If someone else is going to do something for you, you can say that you need something done or need something doing : I need my car fixed urgently. | You need your head examining!
When you are talking about the object that is going to have something done to it, you can say that it needs something doing or needs something to be done : My hair needs cutting. | That box needs to be moved (NOT needs moved).
Проще говоря, у инфинитива активное значение, у герундия пассивное. Американский вариант предполагает употребление пассивного инфинитива вместо герундия.
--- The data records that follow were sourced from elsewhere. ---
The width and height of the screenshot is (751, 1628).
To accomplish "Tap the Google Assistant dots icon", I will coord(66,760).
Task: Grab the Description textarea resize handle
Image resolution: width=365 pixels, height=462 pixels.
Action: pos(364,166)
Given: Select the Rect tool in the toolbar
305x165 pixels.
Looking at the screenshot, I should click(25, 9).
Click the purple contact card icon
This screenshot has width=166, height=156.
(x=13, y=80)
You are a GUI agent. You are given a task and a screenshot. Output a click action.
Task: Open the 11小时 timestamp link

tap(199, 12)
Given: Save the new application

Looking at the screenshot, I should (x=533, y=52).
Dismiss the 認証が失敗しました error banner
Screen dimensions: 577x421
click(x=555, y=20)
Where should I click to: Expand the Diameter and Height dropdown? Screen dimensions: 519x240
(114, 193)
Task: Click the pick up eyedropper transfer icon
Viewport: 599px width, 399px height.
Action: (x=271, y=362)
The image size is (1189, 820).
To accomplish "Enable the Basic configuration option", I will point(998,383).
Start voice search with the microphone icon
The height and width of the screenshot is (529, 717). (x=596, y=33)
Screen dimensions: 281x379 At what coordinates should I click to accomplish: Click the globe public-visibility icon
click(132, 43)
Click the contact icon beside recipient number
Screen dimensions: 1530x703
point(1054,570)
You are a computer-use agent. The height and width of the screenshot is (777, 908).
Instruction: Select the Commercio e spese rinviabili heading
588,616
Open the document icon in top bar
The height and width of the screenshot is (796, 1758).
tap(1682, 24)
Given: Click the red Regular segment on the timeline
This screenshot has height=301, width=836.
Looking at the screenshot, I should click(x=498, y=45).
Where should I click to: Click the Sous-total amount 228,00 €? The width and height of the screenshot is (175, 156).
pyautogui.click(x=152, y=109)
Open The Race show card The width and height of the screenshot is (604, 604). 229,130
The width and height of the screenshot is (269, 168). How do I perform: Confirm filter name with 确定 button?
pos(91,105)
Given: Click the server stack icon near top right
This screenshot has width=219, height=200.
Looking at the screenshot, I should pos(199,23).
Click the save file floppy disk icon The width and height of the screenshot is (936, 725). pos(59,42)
Choose and fill in the necessary verbal: Gerund or Infinitive. In some cases two variants are possible.
1. The car needs (wash).
2. She needs (rest).
3. They needed (be) careful.
4. You will need (show) your passport.
5. Do I need (come) with you?
6. I’ll need (know) your decision by next week.
7. Do I need (buy) tickets for the children?
8. We don’t need (get) into an argument over this.
9. You need (be) over 18 to be able to vote.
10. I need (spend) more time studying.
11. This shirt needs (wash).
12. She said she needed (go) out for a walk.
13. He needs (see) a doctor straightaway.
14. I need (catch) up on my office work.
15. You need (let) me know by Monday if you want to take part.
16. Does this shirt need (iron)?
17. The pie doesn’t need (be) refrigerated.
18. My hair needs (cut).
19. I don’t need (leave) until 10.
20. Most people need (feel) loved.
21. She needs her hair (wash).
22. He needs (lose) a bit of weight.
23. I need (do) some shopping on my way home from work.
24. You don’t need (wait) for me…
Note: упражнение составлено на базе электронных словарей, указанных на странице О блоге.
«You need your head examining!» is one of the most unnatural phrases that I’ve ever heard as a native speaker.
// to Dylan
It may come as a surprise to you, but monolingual advanced english dictionaries are of different opinion whether the idiom in question is hardly ever used by other native speakers.